Le capitaine du P-Liner Robert Hilgendorf était le plus grand et le plus célèbre marin de la fin du 19e et du début du 20e siècle. C'est notamment à bord du navire Laeisz "Potosi", alors le plus grand voilier du monde, que "le diable de Hambourg" transportait du salpêtre du Chili vers l'Europe. Et tout le monde se demandait comment il parvenait non seulement à respecter ses horaires de manière fiable, mais aussi à établir divers records.
Hilgendorf a par exemple atteint avec le cinq-mâts barque une distance sensationnelle de 376 miles à une vitesse moyenne de 15,7 nœuds - ce que personne n'avait encore réussi avant lui.
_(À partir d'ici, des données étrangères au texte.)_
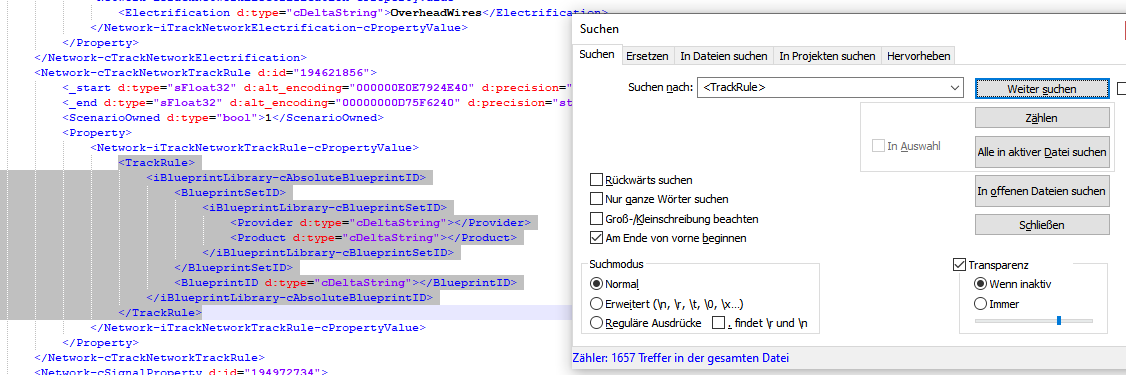
Task: Click the Weiter suchen button
Action: [x=1041, y=88]
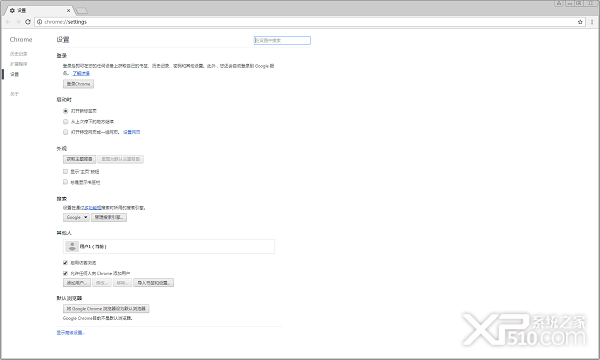Enable the show Home button checkbox
Image resolution: width=600 pixels, height=360 pixels.
[x=65, y=171]
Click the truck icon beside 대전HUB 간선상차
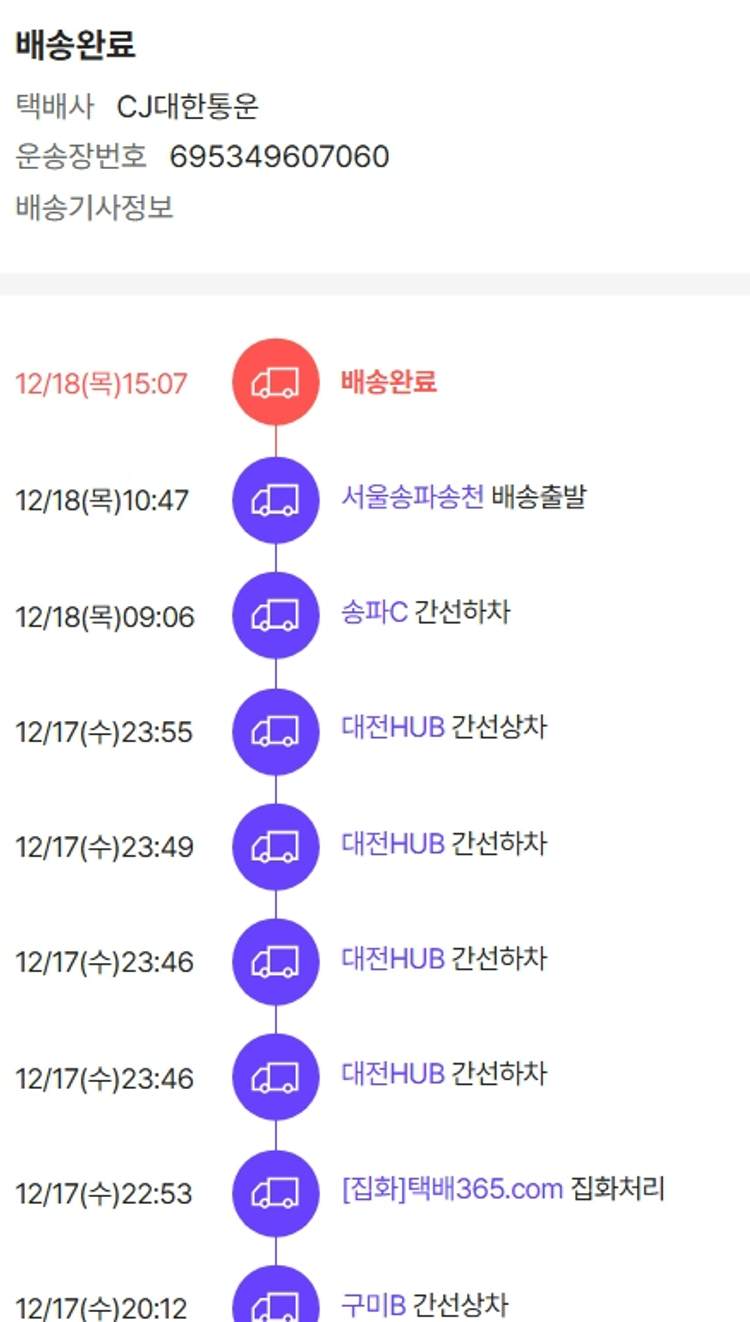 [x=275, y=732]

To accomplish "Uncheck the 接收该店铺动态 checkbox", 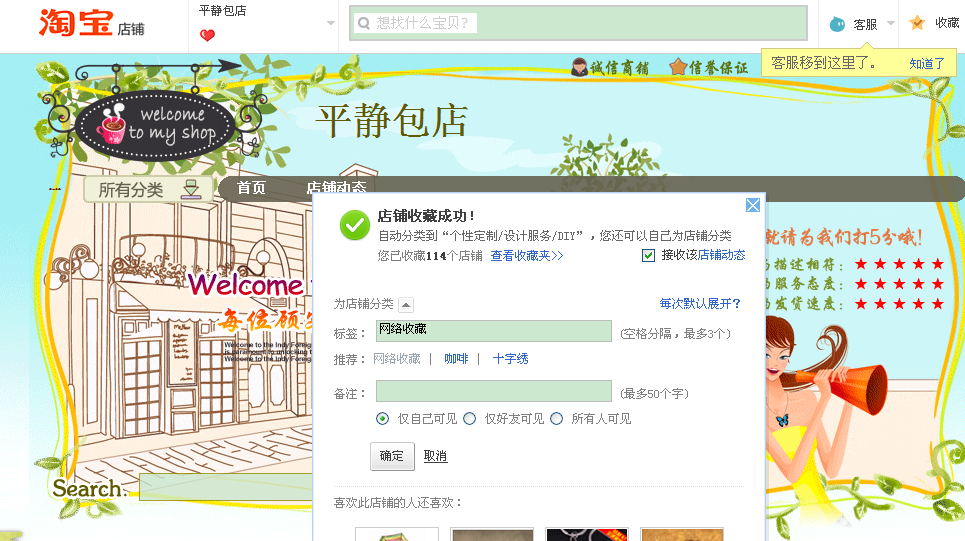I will tap(648, 255).
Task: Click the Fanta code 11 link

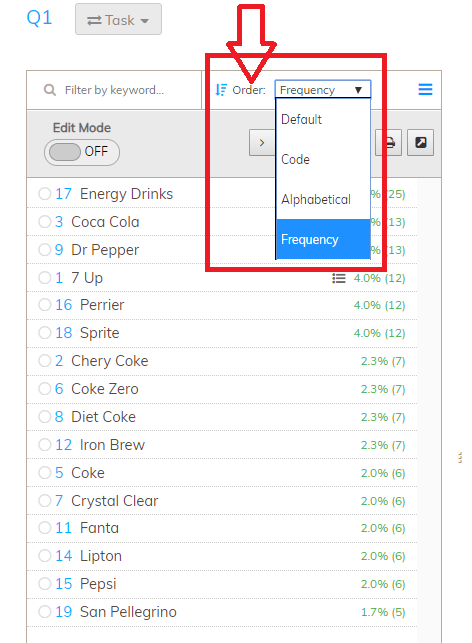Action: click(63, 528)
Et il a réussi le voyage de la Manche au Chili en 58 jours, un autre record incroyable à l'époque. Le secret de sa réussite : Hilgendorf a été l'un des premiers à rassembler des connaissances scientifiques et à en tirer les conclusions qui sont aujourd'hui monnaie courante. Par exemple, que le chemin le plus rapide vers le but n'est pas toujours le plus direct.
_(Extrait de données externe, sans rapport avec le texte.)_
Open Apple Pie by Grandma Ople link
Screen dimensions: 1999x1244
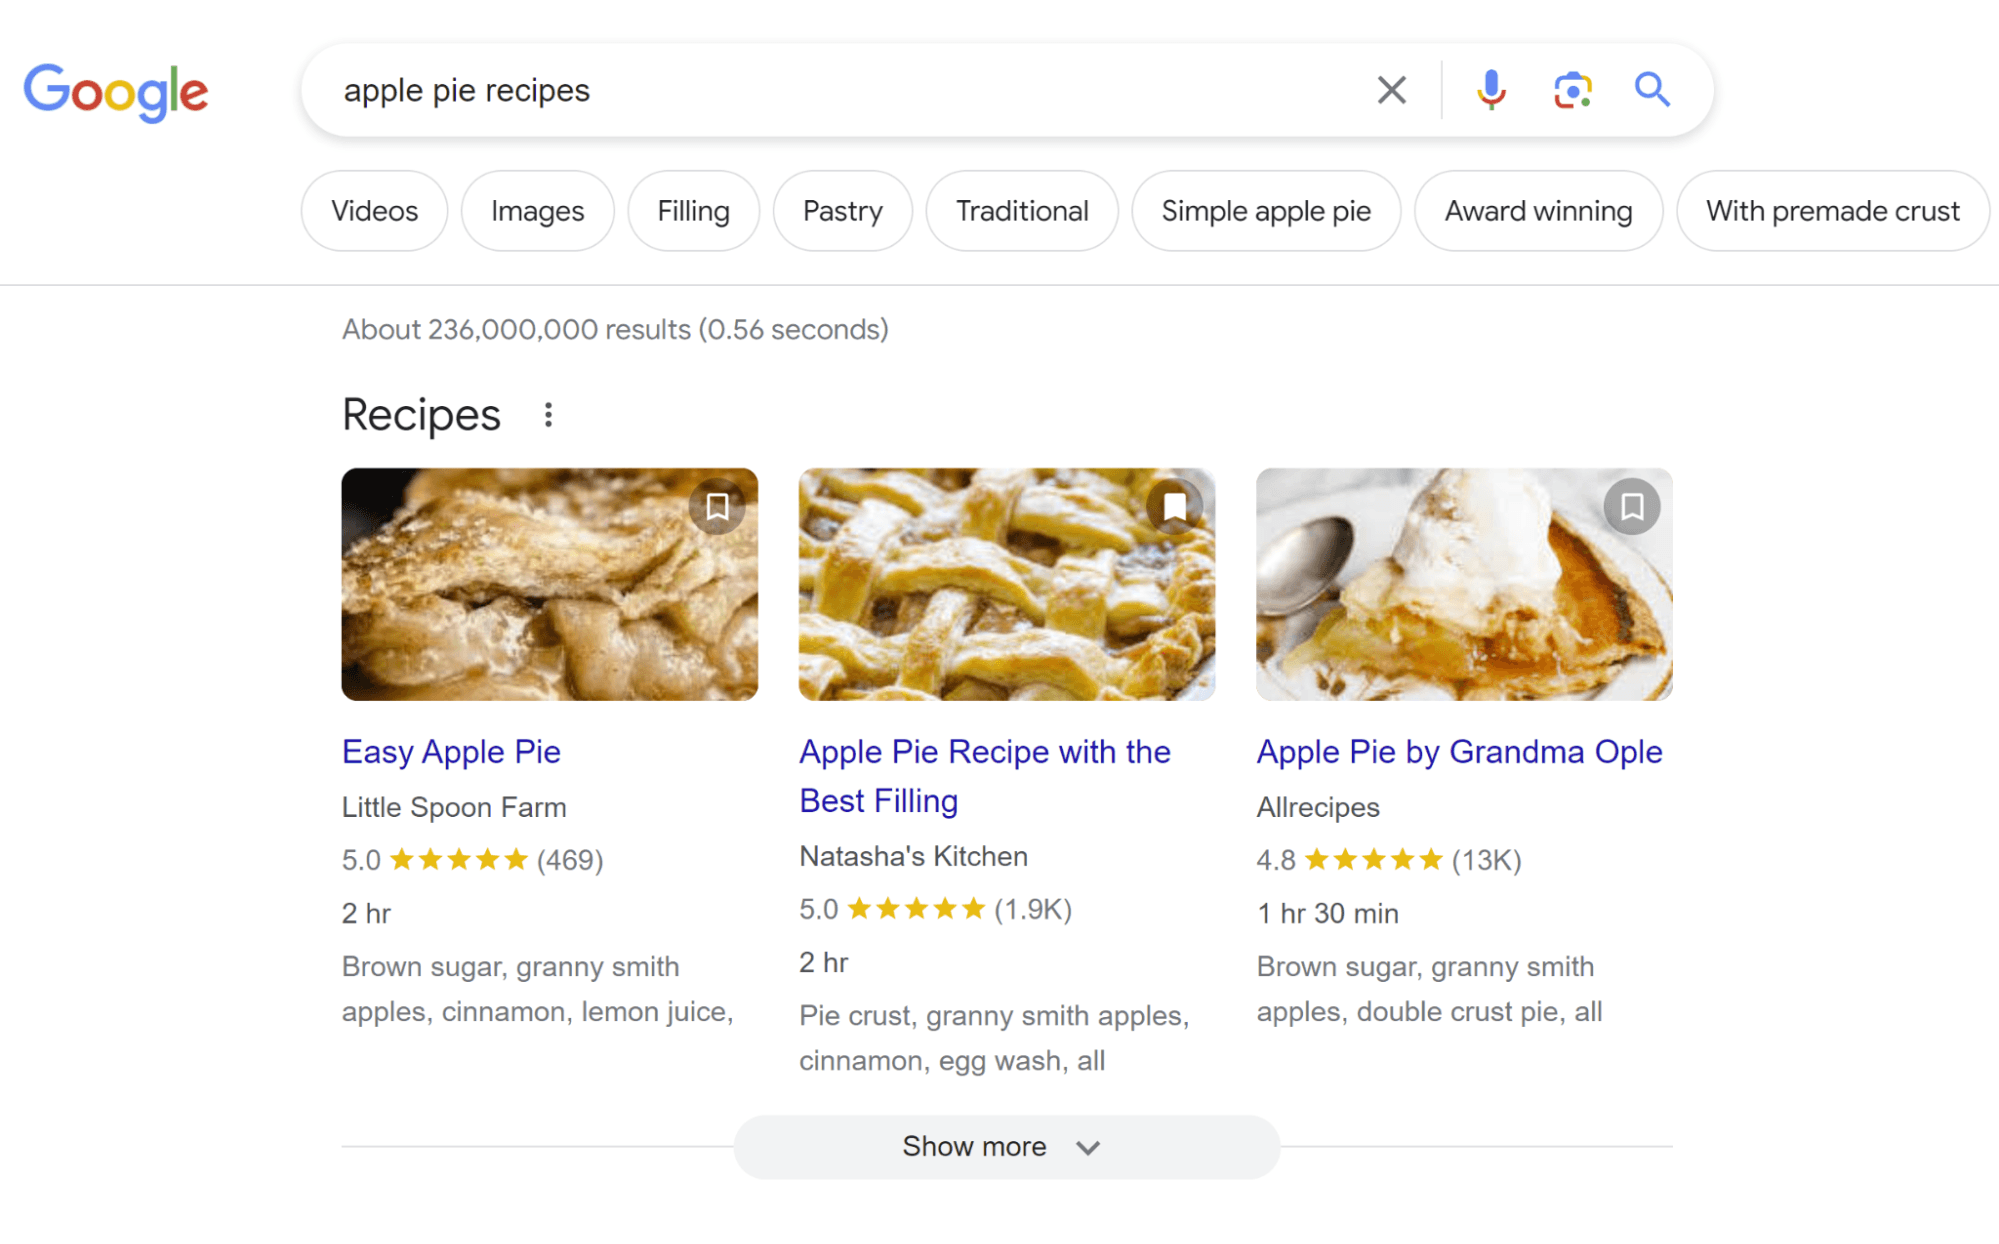[x=1459, y=752]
Après avoir étudié ses notes et celles d'autres capitaines, il était capable de "lire" la météo comme personne d'autre. Hilgendorf, le cap-hornier rusé, maîtrisait cela de manière magistrale, sans compter qu'il était un marin hors pair. De plus, grâce aux données météorologiques qu'il a collectées, il a posé la première pierre d'un outil jusqu'alors inconnu, la prévision. Entre 1883 et 1898, il a soumis 16500 observations à l'Observatoire maritime allemand de Hambourg - la base d'une étude méthodique de la météorologie.
Hilgendorf était intelligent, fier et énergique. Un capitaine de vieille souche, toujours ouvert à la nouveauté. Et un grand charismatique. Lorsque le "vieux maître de notre fière marine à voile", selon les mots de l'empereur Guillaume II, mourut en 1937 à l'âge de 85 ans, il fut exposé conformément à ses dernières volontés - sous un tableau de son cher "Potosi". Le tableau était un cadeau. Le chef de l'armateur Laeisz le lui avait laissé. En reconnaissance de ce qu'il avait accompli durant toute sa vie.